This is one of those stories that is able to show those small details of everyday life in this country.
Many of us come from countries where being a customer is a blessing. A blessing for you that have the opportunity to do business with that establishment. And if you don;t like it, just get the fuck out of here. We don’t need you.
Not that it does not happen in Canada. But in this country I learned I not only have the right to ask for the best customer service. I also have the right to complaint… and be heard!
Let me share with you one of those stories of good customer service.
A couple of weeks ago it was time for the oil and filter change in my van. I usually go to the dealer but this time I preferred to go somewhere else. I don’t like the service at the dealership to be honest. Is pricey and slow and the attention I usually have is not that good.

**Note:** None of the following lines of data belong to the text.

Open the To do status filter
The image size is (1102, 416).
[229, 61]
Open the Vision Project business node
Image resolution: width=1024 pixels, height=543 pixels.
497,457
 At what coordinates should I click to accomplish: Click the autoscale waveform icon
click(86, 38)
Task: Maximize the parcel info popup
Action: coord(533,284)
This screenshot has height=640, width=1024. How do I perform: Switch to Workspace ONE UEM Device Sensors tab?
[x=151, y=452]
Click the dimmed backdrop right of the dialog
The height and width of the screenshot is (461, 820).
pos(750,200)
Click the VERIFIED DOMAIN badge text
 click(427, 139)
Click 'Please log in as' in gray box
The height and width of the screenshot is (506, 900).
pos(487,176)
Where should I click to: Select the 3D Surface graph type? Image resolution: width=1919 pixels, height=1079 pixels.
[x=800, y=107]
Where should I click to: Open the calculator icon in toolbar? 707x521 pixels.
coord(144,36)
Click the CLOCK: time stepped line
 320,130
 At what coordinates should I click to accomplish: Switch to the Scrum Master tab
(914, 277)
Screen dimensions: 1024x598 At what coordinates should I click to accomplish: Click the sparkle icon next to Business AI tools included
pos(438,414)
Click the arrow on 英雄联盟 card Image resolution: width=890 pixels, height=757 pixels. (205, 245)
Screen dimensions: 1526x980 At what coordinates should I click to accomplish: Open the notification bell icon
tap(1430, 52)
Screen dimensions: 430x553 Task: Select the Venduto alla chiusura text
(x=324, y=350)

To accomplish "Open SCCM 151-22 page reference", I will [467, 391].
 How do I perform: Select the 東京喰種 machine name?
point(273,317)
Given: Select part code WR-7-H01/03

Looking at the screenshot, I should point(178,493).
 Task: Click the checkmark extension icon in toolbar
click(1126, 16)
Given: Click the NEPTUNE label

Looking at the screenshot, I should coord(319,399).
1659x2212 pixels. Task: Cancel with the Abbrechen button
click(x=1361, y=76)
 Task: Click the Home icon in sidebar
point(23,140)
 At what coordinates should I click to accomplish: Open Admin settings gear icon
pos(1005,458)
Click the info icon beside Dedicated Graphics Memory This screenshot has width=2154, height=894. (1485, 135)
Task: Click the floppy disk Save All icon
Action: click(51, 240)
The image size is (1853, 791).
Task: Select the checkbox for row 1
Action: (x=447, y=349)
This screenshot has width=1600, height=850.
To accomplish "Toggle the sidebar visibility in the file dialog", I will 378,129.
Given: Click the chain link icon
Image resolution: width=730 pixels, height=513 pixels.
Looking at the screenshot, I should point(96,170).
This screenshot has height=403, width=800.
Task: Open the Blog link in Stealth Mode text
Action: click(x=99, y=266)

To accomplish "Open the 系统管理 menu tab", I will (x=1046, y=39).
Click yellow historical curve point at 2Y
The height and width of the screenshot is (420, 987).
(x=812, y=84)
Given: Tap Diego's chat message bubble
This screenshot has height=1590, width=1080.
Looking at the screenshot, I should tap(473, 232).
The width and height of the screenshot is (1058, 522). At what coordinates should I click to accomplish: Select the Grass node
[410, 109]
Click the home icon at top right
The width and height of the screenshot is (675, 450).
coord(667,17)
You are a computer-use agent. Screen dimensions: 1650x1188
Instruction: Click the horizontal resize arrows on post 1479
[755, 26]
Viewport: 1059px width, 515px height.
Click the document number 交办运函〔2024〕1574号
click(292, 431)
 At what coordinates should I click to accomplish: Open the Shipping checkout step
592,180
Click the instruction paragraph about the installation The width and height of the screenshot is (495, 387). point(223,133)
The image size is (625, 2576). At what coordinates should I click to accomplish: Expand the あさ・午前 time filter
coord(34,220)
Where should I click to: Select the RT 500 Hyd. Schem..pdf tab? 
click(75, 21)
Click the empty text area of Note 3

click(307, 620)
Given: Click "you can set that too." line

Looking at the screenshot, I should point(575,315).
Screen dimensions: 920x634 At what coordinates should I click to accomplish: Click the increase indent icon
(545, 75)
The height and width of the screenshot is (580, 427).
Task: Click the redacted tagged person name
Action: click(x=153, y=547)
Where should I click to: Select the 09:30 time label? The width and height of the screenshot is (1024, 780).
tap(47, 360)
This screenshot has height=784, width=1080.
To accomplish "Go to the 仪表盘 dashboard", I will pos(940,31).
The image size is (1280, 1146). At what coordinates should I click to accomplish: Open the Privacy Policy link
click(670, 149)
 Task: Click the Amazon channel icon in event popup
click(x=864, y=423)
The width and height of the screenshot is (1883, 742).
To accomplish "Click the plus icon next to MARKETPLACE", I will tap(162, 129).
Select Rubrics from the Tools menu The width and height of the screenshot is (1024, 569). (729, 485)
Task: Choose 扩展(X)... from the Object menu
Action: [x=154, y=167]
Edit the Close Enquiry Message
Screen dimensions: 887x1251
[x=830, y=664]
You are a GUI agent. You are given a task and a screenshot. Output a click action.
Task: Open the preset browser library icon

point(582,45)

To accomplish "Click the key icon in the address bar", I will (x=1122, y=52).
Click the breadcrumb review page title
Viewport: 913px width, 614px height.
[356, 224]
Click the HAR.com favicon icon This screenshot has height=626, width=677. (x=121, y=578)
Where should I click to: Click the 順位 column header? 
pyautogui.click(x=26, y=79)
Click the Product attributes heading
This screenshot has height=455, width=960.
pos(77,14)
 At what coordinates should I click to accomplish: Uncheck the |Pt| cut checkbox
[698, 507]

So the thing is I headed to the nearest Mr. Lube. What other place can you go when you need a fast, good oil change, right? Mr. Lube is a very important franchise with presence all over the country. Their business is just that: oil and filter change. What could possibly go wrong, right?
I headed there, I was told to wait 5 minutes for a 25 minutes service and that’s exactly what I got. I was offered the newspaper and a cup of coffee while I waited. All of that comfortably seated in my car. All the lads working there were extremely helpful and very polite. Bo complaints. I felt in the “First World of Oil Change”
After leaving the place with my new synthetic oil and original brand filter it we not long after I observed the oil light turning on.
It was not the light just turning on and staying on. It just randomly blinking and it was more noticeable when pushing the break. What could at be? I was not able to go back immediately but as it did not look as something to be very worried, I decided to go back earlier that week.
When I went back to Mr. Lube they were not able to find anything. They opened the hood, checked the oil level again and all seemed to be OK. But the light was still there. I had to go back to the dealer. Bad luck!
A few days and twenty dollars later, the dealer was able to find the problem: the guys at Mr. Lube used the wrong filter! “At Mr. lube?” I thought” How can that happen at Mr. Lube?”
I asked for the filter and headed back to Mr. Lube. I needed an explanation! How is that possible? Mr. Lube using the wrong filter?
Once at the place I asked to talk to the Manager in charge. He listened to me with the same expression of surprise you can imagine I had.
He went around, checked a few things and finally found the problem: the information guide used by the guys was wrong. The girl that took care of my car that day used the filter the guide told her to use. The problem was that the guide was wrong.
There was no need to discuss anything with the Manager. He understood what had to be done immediately: he made a copy of the dealer’s invoice, checked my information in the system so everything was correct and told me he was going to talk to his Manager. Someone had to pay for the mistake, he said. We shook hands and I left the place with a promise of a phone call as soon as he had some news for me.
That same night, after I got home I had the message from Mr. Lube. It was the same guy telling me I was going to receive a check in the mail for the same amount I paid at the dealership to correct their mistake. The day after, the check was in my mail box.
Something went wrong: I was lucky enough the consequences were not terrible (looks like no engine damage so far) and it took only 20 dollars to fix it.
I felt appreciated as a customer: there was no need for discussions to make anyone understand I had to be reimbursed in some way.
Living in Canada I learned you are important as a customer and that you have to be taken care of. I learned to exercise my rights. And I love it.
Did you have any good customer experience lately?